## Start Data for this exercise

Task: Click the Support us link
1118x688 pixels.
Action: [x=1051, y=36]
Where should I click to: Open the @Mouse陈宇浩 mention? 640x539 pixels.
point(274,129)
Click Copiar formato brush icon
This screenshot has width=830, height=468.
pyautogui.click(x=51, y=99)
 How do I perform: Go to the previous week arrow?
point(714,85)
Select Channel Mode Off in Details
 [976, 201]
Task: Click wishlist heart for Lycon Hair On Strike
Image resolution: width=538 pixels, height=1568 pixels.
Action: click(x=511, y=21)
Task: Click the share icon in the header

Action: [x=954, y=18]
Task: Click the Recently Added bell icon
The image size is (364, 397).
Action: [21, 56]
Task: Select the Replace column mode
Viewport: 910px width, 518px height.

## End Data for this exercise

### Written problem
Scale the records above: copy every line of them in full, but multiply each click coordinate by 0.65 and round it to the nearest whole number, rounding halves up. Leave all other numbers as they are, including the stated sizes.

### The completed task
Task: Click the Support us link
1118x688 pixels.
Action: [x=683, y=23]
Where should I click to: Open the @Mouse陈宇浩 mention? 640x539 pixels.
point(178,84)
Click Copiar formato brush icon
This screenshot has width=830, height=468.
pyautogui.click(x=33, y=64)
 How do I perform: Go to the previous week arrow?
point(464,55)
Select Channel Mode Off in Details
 [634, 131]
Task: Click wishlist heart for Lycon Hair On Strike
Image resolution: width=538 pixels, height=1568 pixels.
Action: click(x=332, y=14)
Task: Click the share icon in the header

Action: [x=620, y=12]
Task: Click the Recently Added bell icon
The image size is (364, 397).
Action: [14, 36]
Task: Select the Replace column mode
Viewport: 910px width, 518px height.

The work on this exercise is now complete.